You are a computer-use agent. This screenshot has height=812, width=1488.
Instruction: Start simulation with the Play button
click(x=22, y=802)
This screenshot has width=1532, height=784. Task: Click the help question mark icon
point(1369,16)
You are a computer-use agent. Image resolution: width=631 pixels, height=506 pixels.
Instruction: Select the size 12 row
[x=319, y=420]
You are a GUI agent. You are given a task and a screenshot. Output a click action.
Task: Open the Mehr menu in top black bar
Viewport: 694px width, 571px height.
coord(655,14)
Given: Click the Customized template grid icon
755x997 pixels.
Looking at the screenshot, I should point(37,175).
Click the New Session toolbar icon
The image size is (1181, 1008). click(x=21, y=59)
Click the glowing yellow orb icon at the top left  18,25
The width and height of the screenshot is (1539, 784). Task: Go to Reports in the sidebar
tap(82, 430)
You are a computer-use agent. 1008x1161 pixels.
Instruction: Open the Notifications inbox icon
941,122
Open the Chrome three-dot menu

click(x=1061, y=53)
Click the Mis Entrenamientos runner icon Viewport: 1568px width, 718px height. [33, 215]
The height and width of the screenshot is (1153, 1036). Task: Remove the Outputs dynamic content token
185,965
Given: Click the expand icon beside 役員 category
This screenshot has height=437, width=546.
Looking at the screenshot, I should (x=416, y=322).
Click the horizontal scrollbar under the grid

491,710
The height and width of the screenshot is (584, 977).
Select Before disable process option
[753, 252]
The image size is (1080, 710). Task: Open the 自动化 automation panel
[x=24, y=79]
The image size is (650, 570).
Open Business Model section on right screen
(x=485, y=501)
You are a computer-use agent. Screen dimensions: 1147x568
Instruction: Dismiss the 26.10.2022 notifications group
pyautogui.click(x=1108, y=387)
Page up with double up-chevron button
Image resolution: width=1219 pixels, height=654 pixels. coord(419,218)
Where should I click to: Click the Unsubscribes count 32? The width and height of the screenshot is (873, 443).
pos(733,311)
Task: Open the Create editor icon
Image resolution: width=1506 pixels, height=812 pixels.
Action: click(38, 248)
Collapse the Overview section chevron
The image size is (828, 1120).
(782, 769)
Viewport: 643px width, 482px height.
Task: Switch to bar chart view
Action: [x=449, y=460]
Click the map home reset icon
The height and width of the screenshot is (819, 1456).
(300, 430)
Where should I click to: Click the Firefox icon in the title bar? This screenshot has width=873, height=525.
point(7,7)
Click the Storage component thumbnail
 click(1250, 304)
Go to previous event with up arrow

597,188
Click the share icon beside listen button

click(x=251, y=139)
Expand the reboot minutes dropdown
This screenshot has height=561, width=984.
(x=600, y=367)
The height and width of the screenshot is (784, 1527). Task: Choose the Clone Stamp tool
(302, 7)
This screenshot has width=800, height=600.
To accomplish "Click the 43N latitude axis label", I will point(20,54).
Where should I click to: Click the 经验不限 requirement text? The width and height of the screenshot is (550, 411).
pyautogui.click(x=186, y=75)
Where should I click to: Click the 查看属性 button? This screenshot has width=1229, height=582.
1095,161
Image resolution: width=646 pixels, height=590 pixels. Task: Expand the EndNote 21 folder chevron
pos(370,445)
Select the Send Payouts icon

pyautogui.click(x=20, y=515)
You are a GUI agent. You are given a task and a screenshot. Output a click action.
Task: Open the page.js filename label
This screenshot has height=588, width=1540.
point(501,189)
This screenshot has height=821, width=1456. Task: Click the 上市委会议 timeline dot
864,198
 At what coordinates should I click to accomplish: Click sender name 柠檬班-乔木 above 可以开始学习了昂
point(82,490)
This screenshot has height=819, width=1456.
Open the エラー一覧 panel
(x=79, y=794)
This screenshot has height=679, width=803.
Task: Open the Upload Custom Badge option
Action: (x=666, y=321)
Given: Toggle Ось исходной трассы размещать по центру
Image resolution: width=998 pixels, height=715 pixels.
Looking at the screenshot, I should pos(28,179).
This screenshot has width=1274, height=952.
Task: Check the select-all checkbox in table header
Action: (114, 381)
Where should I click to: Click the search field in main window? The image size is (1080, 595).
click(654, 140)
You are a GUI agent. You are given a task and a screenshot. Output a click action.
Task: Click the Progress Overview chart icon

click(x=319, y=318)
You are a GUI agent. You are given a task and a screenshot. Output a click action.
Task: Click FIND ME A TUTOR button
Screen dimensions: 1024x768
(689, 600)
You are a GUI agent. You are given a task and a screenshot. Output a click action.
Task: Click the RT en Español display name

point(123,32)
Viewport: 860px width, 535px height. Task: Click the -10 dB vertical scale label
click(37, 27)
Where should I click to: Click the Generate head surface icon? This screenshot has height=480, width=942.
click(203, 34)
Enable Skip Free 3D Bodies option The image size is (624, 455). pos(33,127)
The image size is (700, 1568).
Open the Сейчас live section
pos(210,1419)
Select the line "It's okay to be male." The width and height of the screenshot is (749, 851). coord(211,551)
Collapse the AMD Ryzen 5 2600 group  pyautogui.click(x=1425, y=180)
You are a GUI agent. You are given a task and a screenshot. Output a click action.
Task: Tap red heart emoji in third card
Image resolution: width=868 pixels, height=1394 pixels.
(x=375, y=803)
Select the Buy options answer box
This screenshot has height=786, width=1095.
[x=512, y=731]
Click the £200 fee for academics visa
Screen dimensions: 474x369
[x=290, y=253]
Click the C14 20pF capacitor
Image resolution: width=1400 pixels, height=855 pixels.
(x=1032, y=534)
**********
**YOUR INSTRUCTIONS:** Format everything in the material from the line containing "Select the line" down to the line containing "(x=375, y=803)" as a two-column CSV with the headers text and answer. Give one row for each text and its answer, with each value in a quoted field and any line breaks replaced by spaces.

**SOLUTION FOR THIS EXERCISE:**
text,answer
"Select the line ""It's okay to be male."" The width and height of the screenshot is (749, 851).","coord(211,551)"
"Collapse the AMD Ryzen 5 2600 group","pyautogui.click(x=1425, y=180)"
"You are a GUI agent. You are given a task and a screenshot. Output a click action. Task: Tap red heart emoji in third card Image resolution: width=868 pixels, height=1394 pixels.","(x=375, y=803)"